# WRITTEN INSTRUCTION:
Reproduce the records starting at the line containing "Identify the location of 8." and ending at the end of the records, swapping "element" for "item" with nothing else changed.

# ENTRIES SUPPLIED:

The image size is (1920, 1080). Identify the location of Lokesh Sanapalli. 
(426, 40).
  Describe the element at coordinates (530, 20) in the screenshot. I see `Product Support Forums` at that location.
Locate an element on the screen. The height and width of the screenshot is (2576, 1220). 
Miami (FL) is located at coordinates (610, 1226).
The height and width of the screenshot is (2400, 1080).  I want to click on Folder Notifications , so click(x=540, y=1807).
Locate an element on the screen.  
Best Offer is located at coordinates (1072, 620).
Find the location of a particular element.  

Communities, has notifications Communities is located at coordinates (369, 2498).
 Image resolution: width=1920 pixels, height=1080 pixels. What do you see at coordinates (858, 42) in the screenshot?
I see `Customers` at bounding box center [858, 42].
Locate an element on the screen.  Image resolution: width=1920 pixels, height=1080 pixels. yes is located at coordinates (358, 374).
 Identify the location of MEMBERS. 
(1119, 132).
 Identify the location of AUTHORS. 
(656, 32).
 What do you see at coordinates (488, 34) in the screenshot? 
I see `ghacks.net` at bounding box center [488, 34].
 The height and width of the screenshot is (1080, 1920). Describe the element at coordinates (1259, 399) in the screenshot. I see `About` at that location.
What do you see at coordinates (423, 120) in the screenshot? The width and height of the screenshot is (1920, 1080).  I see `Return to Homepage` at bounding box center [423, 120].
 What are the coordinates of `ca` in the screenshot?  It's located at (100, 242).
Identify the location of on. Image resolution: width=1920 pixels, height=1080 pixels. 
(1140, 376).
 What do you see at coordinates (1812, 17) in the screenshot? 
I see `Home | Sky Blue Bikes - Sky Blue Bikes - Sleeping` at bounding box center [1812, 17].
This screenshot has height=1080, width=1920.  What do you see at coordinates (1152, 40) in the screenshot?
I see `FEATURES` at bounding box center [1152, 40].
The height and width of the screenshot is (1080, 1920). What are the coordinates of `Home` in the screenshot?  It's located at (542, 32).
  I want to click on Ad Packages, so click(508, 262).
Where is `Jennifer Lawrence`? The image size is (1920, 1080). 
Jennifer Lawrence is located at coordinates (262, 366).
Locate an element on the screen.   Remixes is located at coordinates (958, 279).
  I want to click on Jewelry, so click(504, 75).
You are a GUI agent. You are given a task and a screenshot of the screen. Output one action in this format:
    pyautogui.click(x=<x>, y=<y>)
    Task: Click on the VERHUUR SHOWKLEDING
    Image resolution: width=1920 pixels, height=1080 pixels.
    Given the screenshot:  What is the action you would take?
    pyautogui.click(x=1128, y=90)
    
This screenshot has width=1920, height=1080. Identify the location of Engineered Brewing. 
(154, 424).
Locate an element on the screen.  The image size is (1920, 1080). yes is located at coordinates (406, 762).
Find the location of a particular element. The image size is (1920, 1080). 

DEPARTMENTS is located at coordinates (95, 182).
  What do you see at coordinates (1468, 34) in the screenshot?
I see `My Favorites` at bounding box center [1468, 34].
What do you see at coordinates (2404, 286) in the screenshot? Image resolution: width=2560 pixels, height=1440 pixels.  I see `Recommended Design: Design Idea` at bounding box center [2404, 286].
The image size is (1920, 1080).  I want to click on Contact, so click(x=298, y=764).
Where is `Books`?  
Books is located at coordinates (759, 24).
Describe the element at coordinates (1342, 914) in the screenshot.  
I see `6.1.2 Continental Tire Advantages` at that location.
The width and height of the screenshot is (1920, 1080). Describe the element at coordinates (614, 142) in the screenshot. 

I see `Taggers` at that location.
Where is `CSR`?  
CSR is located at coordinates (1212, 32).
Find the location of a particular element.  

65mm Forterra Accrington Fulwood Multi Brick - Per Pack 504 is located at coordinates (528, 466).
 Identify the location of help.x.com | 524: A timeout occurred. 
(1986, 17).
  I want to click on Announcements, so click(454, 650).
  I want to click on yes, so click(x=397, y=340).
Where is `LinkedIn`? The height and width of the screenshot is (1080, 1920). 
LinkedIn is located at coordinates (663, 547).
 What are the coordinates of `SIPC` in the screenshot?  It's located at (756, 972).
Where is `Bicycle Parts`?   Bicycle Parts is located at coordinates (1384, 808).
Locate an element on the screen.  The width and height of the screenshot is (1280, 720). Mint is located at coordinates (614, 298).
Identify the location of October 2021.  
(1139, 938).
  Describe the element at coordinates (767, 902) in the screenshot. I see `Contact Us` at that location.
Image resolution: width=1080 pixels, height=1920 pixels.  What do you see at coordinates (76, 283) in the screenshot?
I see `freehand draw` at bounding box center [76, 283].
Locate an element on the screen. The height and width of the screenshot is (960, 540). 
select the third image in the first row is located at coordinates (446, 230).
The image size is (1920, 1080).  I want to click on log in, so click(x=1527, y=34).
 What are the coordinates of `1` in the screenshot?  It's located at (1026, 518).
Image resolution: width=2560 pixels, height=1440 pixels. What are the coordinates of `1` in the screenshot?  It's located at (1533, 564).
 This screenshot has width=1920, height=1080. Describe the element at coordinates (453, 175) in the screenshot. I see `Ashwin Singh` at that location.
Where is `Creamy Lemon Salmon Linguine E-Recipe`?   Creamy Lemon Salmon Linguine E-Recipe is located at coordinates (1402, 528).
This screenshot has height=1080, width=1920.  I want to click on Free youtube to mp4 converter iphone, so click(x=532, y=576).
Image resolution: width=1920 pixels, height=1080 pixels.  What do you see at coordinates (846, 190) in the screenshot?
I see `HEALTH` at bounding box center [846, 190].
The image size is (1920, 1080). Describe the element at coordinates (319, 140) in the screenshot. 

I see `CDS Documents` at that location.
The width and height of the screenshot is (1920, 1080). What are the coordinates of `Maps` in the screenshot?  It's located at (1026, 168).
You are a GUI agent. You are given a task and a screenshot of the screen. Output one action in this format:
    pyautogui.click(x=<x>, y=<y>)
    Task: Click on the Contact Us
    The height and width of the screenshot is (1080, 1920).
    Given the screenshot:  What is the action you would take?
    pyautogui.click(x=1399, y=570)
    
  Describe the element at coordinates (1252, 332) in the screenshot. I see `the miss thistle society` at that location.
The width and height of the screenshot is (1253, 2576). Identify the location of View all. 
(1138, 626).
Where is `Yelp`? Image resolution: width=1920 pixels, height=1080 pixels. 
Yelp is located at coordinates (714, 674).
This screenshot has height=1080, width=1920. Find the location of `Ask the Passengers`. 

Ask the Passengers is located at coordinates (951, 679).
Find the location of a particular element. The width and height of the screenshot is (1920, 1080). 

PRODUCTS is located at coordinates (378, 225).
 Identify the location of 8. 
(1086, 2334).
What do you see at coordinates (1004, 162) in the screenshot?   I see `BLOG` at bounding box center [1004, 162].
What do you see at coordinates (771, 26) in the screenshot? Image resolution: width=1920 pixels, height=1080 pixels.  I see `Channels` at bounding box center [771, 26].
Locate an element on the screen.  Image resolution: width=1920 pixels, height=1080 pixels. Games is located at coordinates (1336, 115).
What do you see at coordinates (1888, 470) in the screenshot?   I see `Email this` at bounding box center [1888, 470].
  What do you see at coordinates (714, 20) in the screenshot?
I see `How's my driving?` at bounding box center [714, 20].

# OUTPUT FOR THIS TASK:
 Identify the location of 8. 
(1086, 2334).
What do you see at coordinates (1004, 162) in the screenshot?   I see `BLOG` at bounding box center [1004, 162].
What do you see at coordinates (771, 26) in the screenshot? Image resolution: width=1920 pixels, height=1080 pixels.  I see `Channels` at bounding box center [771, 26].
Locate an item on the screen.  Image resolution: width=1920 pixels, height=1080 pixels. Games is located at coordinates (1336, 115).
What do you see at coordinates (1888, 470) in the screenshot?   I see `Email this` at bounding box center [1888, 470].
  What do you see at coordinates (714, 20) in the screenshot?
I see `How's my driving?` at bounding box center [714, 20].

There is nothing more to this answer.